Me joguei nos braços dele, passando os meus por seu pescoço e mergulhando meu rosto ali. Ele fez o mesmo, envolvendo minha cintura. O apertei com toda a força que tinha, tentando transmitir o amor que sentia em meu peito. — parecia impossível colocar em palavras, nenhuma delas era suficiente para descrever a intensidade daquele sentimento.

Quando parei de chorar, Marcelo bagunçou meus cabelos e me disse para terminar de comer e depois ir até seu quarto para vermos um filme. O restante do dia se passou assim; comigo encolhida junto de meu pai — e depois meu outro pai se juntou á nós — e maratonamos todos os filmes da Marvel e alguns da Disney. A Princesa e o Sapo sempre me fazia me sentir melhor não importavam as circunstâncias. 

(...)

Ao me deitar para dormir, encarei o teto, relembrando a conversa com meu pai. Suas palavras ainda rodeavam meus pensamentos. Eu sabia que ele tinha razão. Pensei em Gabriel, me perguntando como ele estava, como tinha sido seu dia e no que ele estava pensando — se é que ainda estava acordado.

Peguei meu celular e abri a conversa com o garoto, vendo as últimas mensagens dele, que eu havia ignorado. Cheguei a digitar algumas vezes uma resposta, mas nada parecia certo. Ele ainda devia estar irritado — eu também estaria, se fosse ele. Sabia muito bem que conversas como aquela exigiam que as duas pessoas envolvidas estivessem bem e, naquele instante, acho que nenhum de nós estava.

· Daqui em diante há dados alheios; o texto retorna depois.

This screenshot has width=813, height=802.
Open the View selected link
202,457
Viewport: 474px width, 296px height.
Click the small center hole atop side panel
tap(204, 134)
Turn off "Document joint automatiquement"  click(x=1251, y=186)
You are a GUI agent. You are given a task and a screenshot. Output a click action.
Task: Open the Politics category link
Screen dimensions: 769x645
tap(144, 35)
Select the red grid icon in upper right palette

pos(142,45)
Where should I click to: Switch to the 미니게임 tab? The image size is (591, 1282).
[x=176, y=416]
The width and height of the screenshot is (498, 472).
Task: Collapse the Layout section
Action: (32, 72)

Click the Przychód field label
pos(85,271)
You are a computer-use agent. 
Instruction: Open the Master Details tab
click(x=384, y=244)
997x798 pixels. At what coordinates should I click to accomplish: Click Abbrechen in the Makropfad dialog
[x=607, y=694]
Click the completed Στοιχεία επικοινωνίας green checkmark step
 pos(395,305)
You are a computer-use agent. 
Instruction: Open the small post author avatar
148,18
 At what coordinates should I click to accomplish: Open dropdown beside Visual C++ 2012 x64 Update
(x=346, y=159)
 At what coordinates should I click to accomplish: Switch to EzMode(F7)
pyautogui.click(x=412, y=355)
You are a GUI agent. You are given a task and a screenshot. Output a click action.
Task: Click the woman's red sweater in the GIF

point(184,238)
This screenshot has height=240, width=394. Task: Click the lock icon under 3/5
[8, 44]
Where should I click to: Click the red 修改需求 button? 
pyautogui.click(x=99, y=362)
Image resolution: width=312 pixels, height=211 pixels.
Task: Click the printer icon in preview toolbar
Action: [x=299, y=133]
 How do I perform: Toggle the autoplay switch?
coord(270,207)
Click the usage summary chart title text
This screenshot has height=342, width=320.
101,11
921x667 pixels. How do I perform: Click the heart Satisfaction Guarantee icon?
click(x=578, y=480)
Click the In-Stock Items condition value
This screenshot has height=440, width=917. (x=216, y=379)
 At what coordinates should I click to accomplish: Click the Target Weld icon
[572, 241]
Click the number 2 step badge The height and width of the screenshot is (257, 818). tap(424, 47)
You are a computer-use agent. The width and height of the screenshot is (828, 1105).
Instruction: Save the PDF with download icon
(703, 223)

Suspirei, deixando o aparelho na cômoda e virando na cama para o outro lado, com o coração apertado. Queria afastar a saudade intensa e estranha que sentia e ir dormir, mas não conseguia. Eu ainda estava com medo, mas começava a me perguntar se isso não era algo natural. E Marcelo estava certo, Gabriel não tinha culpa nenhuma pelo que Katarina tinha feito ou pelo que outros garotos haviam dito.

Precisava fazer algo logo ou qualquer chance dele me perdoar estariam perdidas.